The beginning of our trip to the Denali Highway led us up the Glenn Highway, a route we had taken before, up to Glennallen. From there we followed the Richardson Highway to Paxson where we finally took a turn onto the Denali Highway. Just getting there had already swallowed up 6 hours in the car, and we were determined to drive at least half of the Denali Highway that day.

The craziest thing though was actually the process of gassing up. We knew we’d have to gas up again before we went onto the Denali Highway, but didn’t want to gas up as early as Glenallen. We had a map that showed a gas station in Paxson but I really didn’t want to take the risk of taking the very last possible gas station. Turned out it was a good decision, because Paxson ended up being something like a ghost town.
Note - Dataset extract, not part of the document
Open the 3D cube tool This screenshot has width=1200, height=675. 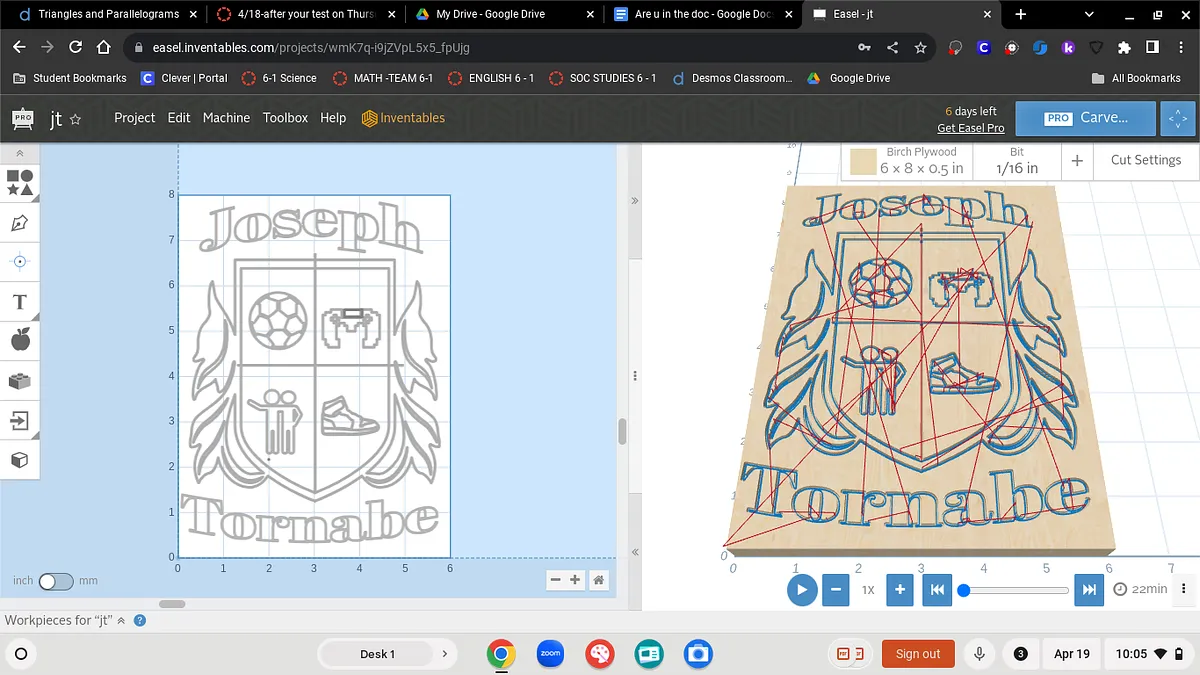20,460
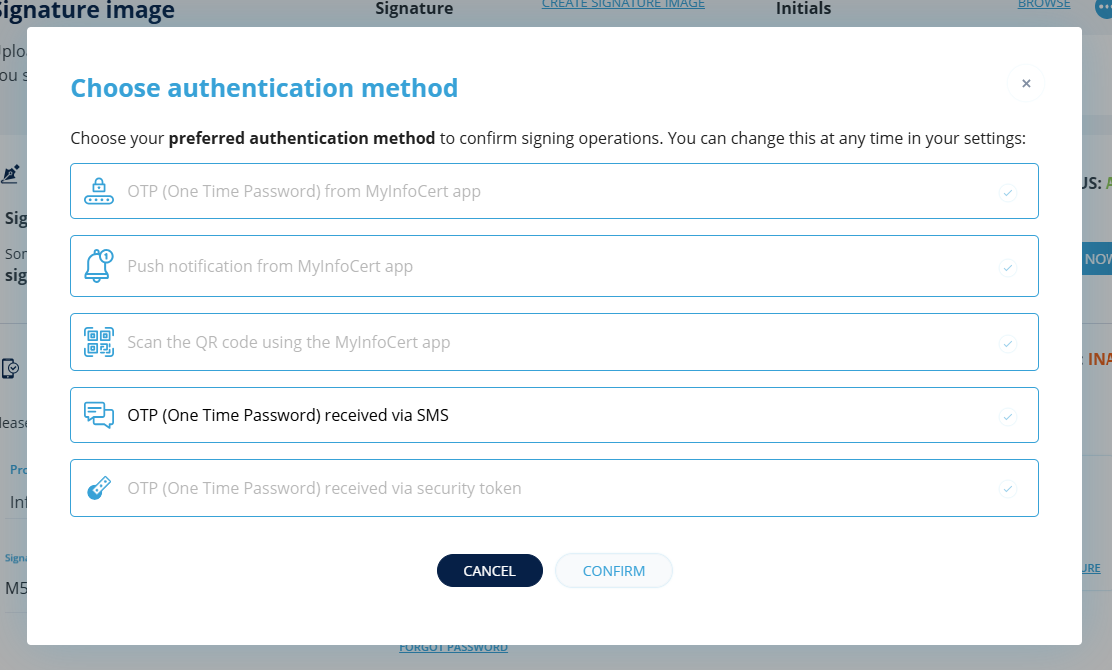
Task: Close the authentication method dialog
Action: click(1026, 84)
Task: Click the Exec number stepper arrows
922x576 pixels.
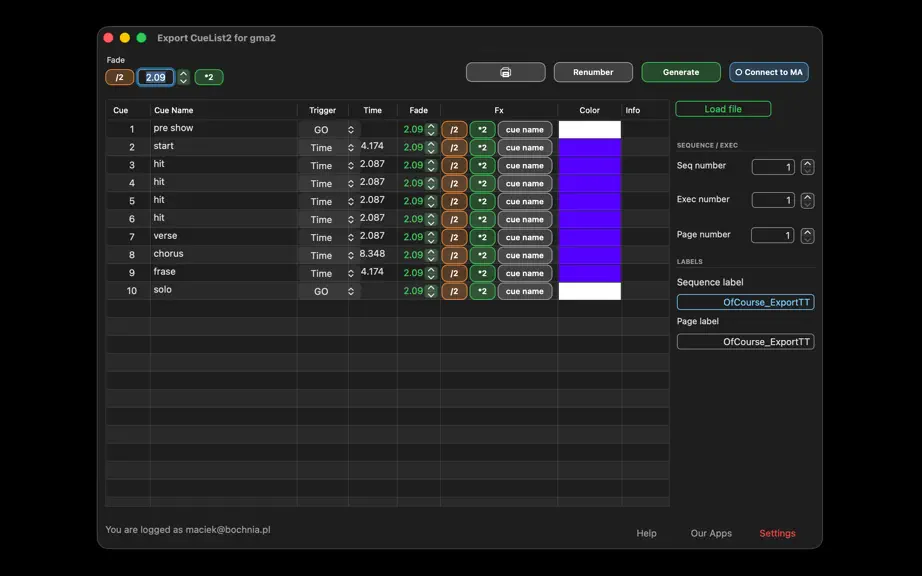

The lodge advertised in our brochure was abandoned and the gas station was nowhere to be found...

In a state where you cover huge distances in-between gas stations that really can turn into a big problem.
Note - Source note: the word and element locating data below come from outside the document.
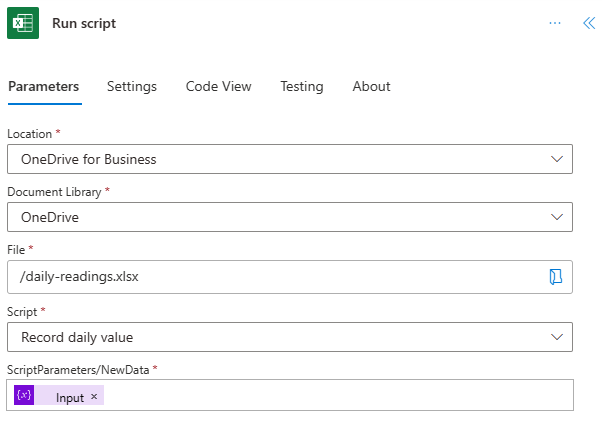Open the file picker for File field
Viewport: 602px width, 425px height.
(x=556, y=277)
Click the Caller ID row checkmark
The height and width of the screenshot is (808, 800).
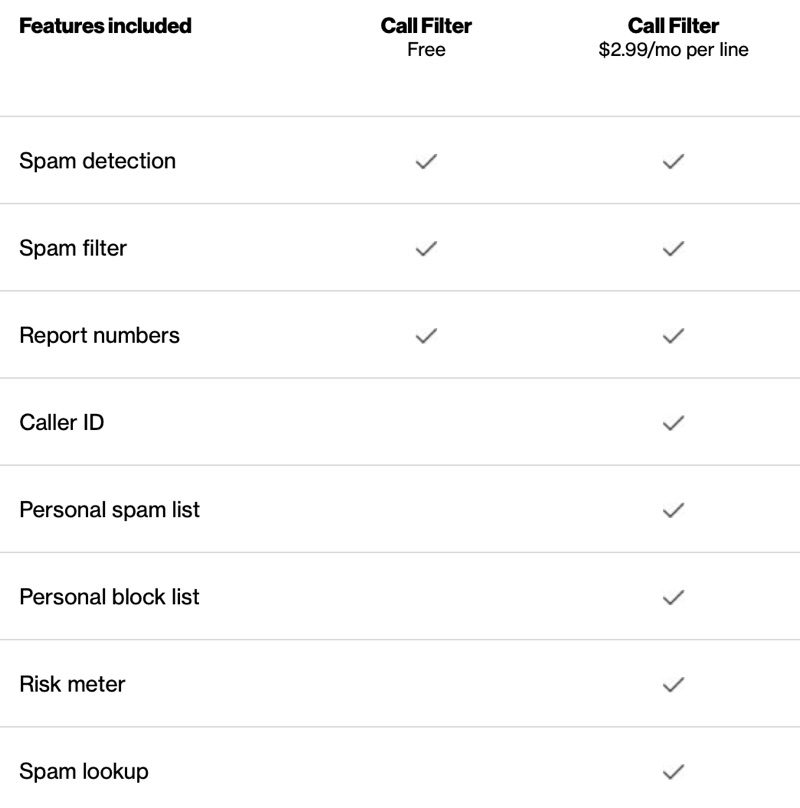click(673, 423)
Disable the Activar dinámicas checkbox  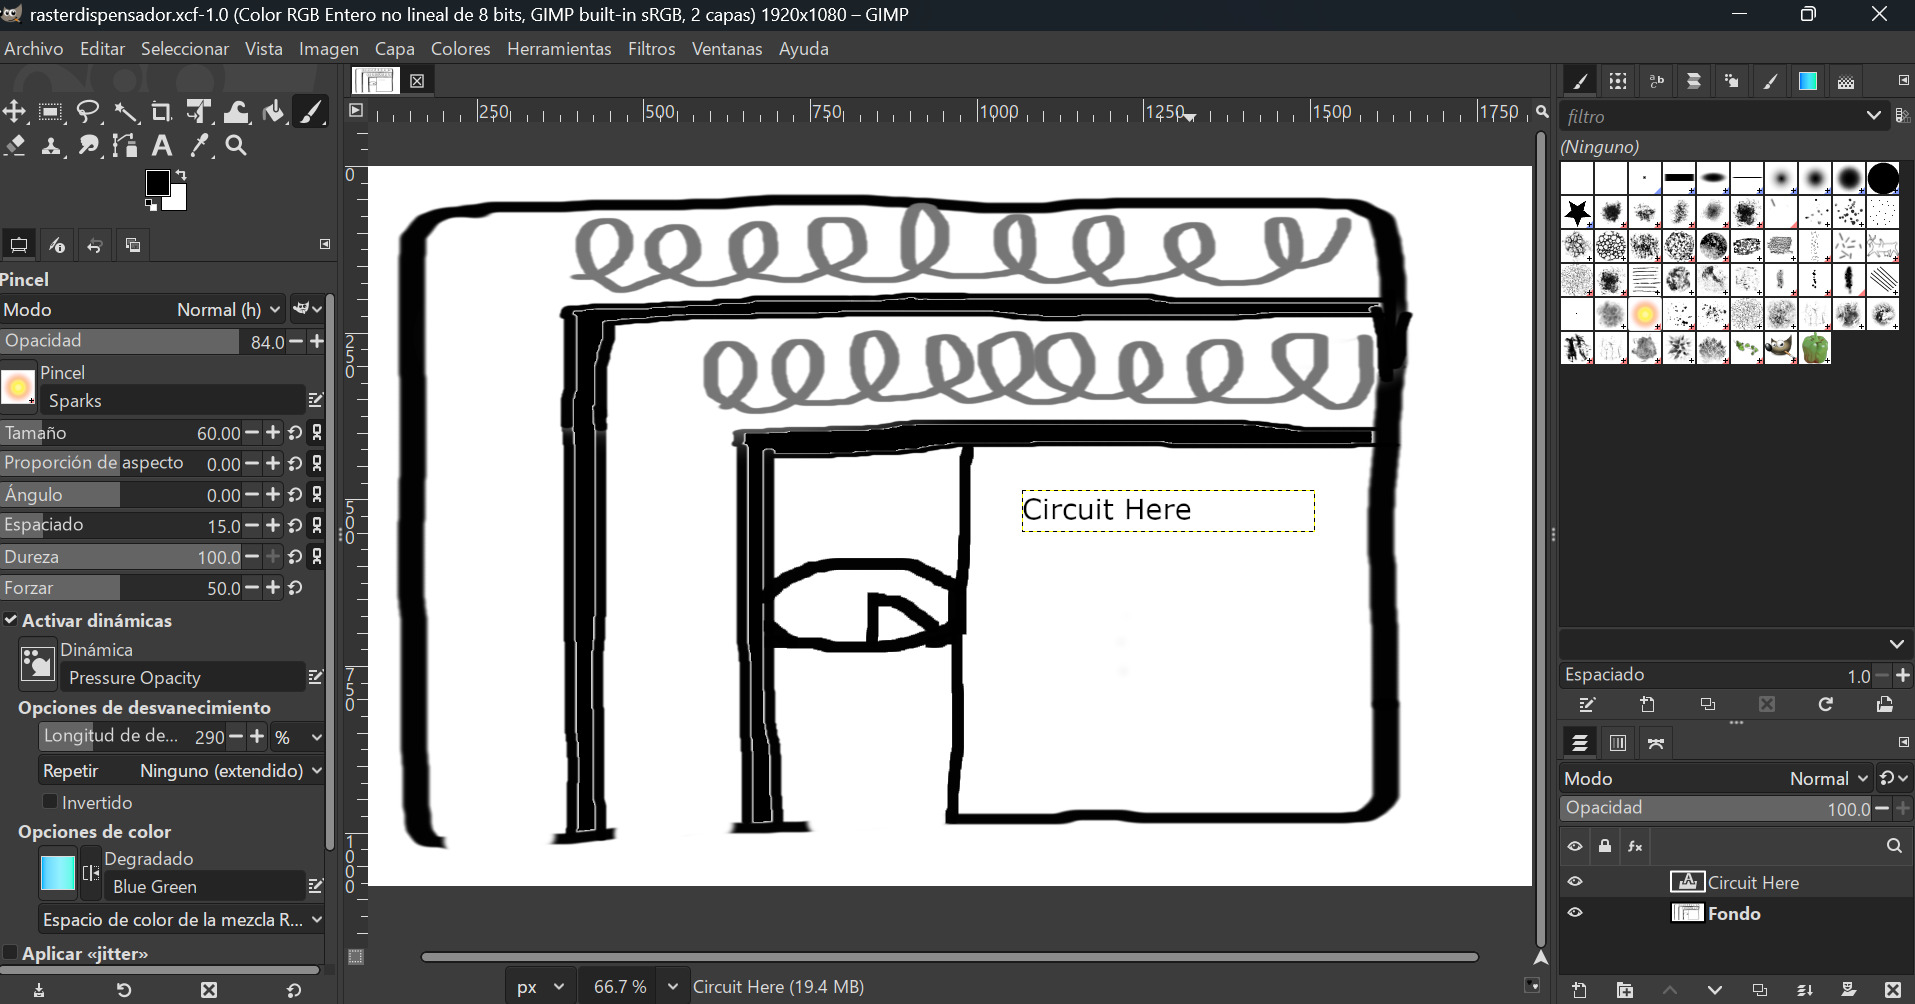(10, 620)
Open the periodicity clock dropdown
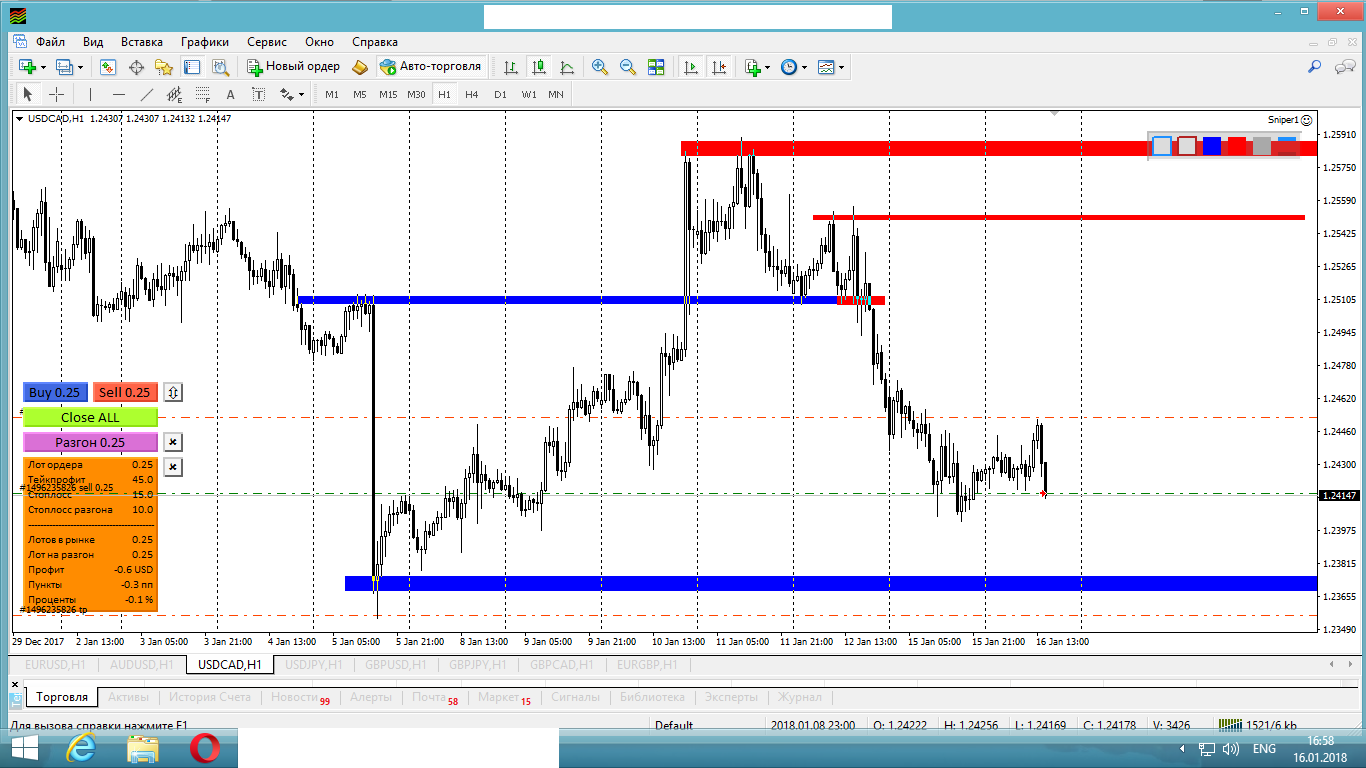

We had luckily gassed up before Paxson though, and could get on the Denali Highway without being worried about running out of gas. And the Denali Highway really turned out to be as scenic as is was supposed to be. We stopped at least three times within the first 23 miles, where the road was still paved.

Then we reached the pavement break and continued our trip on the gravel part of the Denali Highway. While we had done an average of about 60 mph on the paved highways, the Denali Highway has a speed limit of 55mph, and the recommended speed is 35mph. We did about 20/25 mph lots of giant potholes and loose gravel. The condition of the gravel road was in parts very good, but in others almost as bad as the road to our campground in Seward. Other people that took the highway didn’t worry about that so much and pretty much raced over the road.
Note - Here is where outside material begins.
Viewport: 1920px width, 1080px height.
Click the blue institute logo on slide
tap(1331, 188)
During our trip, including many many picture stops, we didn’t see any animals. Instead we saw a lot of hunters. An approximated billion of them were camping out in the countryside to shoot the poor caribous that we just wanted to take photos off. Maybe that was the reason why we couldn’t find any.

After about 13 hours of driving we set up camp in a pull out. Setting up camp really meant unpacking our stuff in the back of the van, since we just slept in the car.

At that point I really want to say „Thank You!“ again to our hosts for letting us use their car in that manner, and especially on that highway! Not everybody would just give their car to two foreigners wanting to drive a gravel highway that is very hard on tires and axes of the car, and might crack the windshield. Thanks so much!